> How to complete this task:
Using the records below, repeat exactly the lines from the one holding "Task: Select the 无锡仓 warehouse cell" through the one holding "The image size is (1200, 442).", both ends included, and no others.

━━━ Data to examine ━━━

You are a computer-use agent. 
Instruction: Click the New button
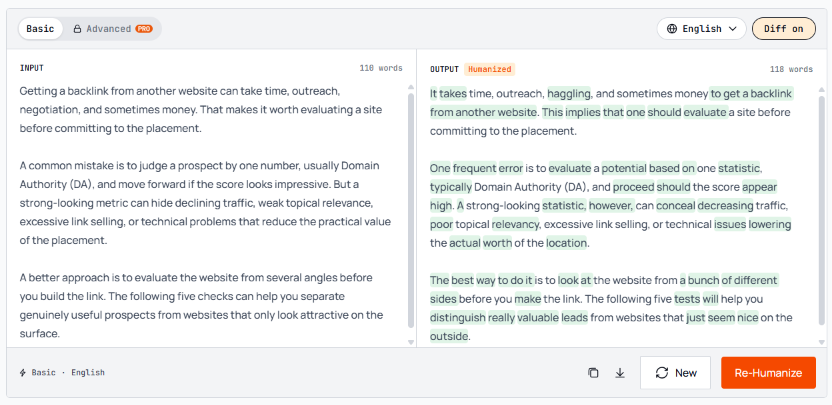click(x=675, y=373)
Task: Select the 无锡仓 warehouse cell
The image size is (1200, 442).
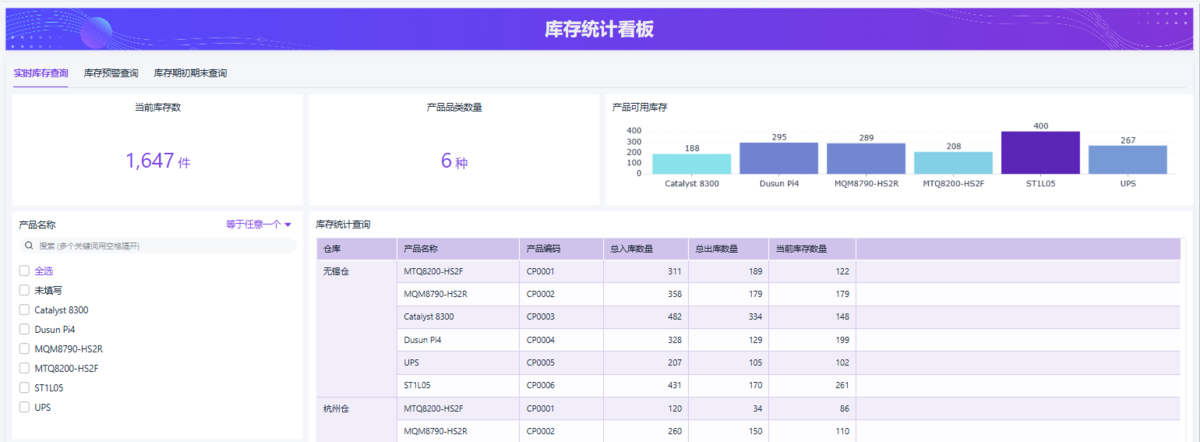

━━━
━━━ Data to examine ━━━

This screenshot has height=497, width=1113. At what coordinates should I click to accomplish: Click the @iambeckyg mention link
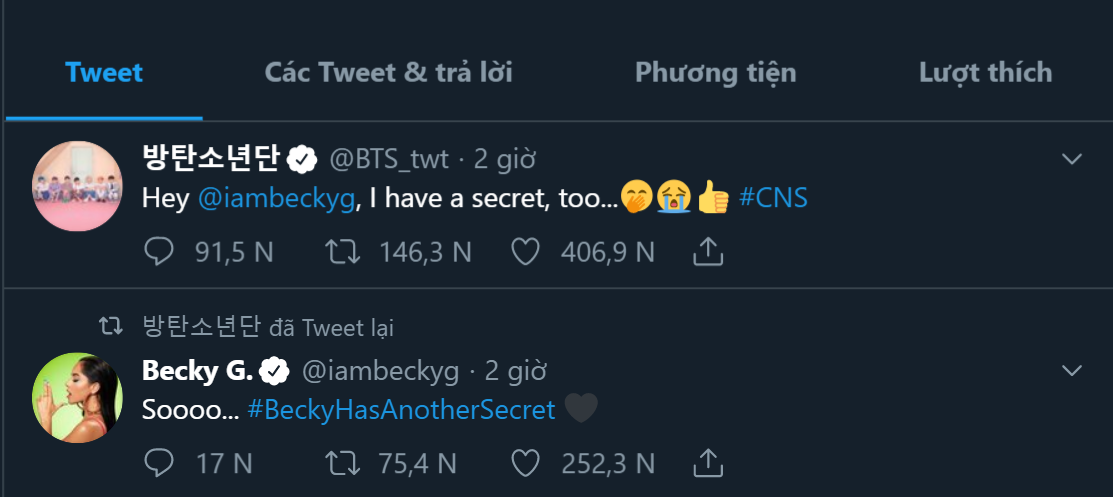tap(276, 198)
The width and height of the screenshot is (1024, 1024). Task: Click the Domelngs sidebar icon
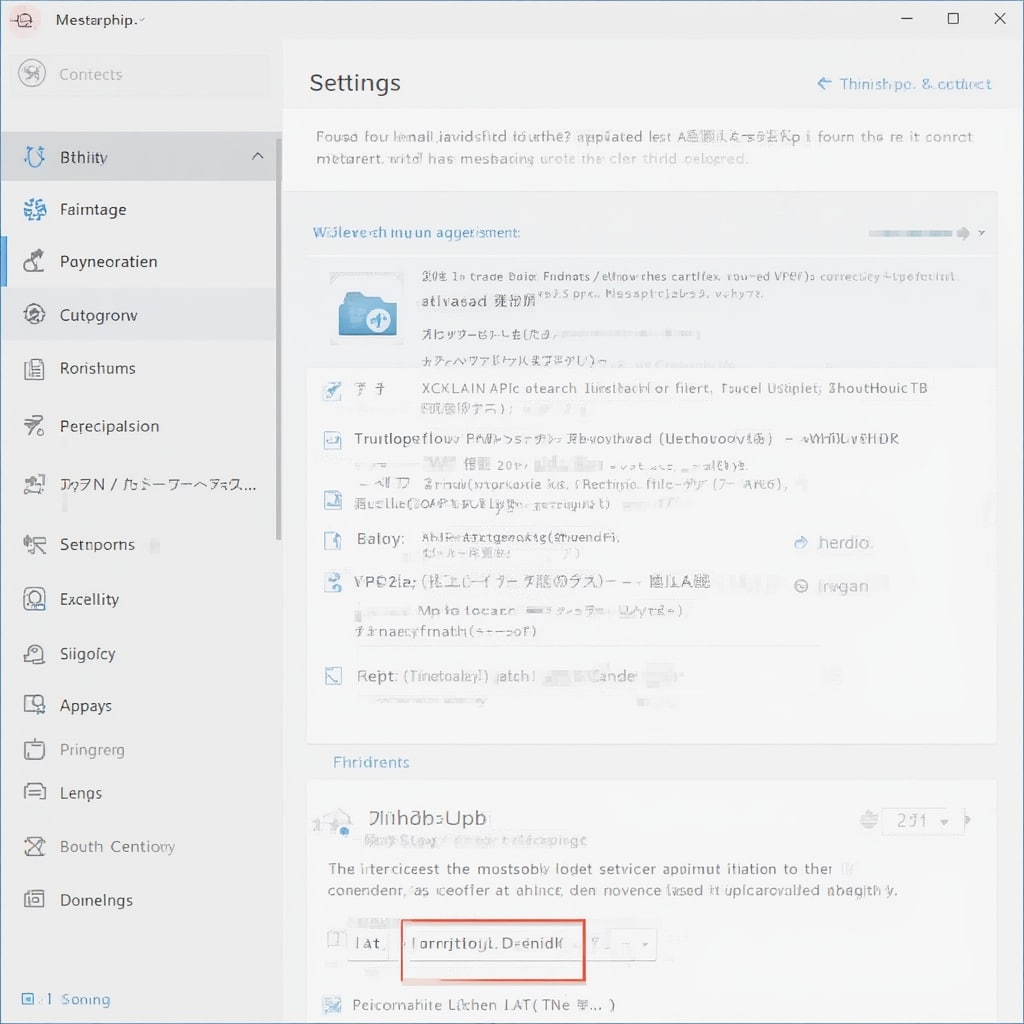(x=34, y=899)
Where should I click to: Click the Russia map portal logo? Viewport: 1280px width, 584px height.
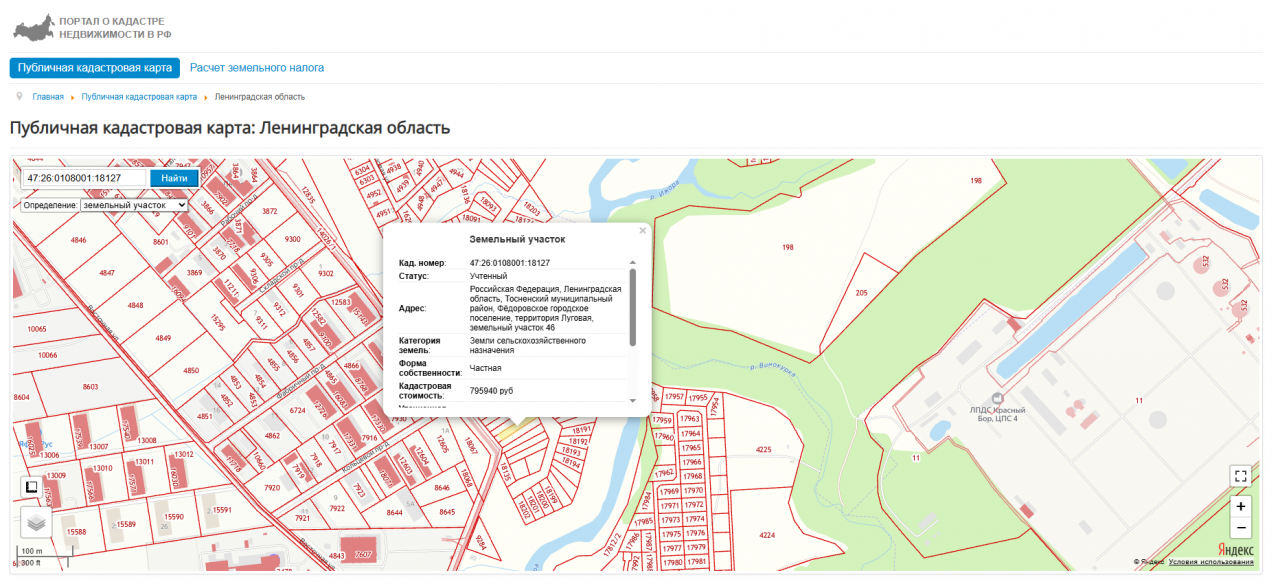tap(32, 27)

━━━

> Exercise response:
Task: Select the 无锡仓 warehouse cell
The image size is (1200, 442).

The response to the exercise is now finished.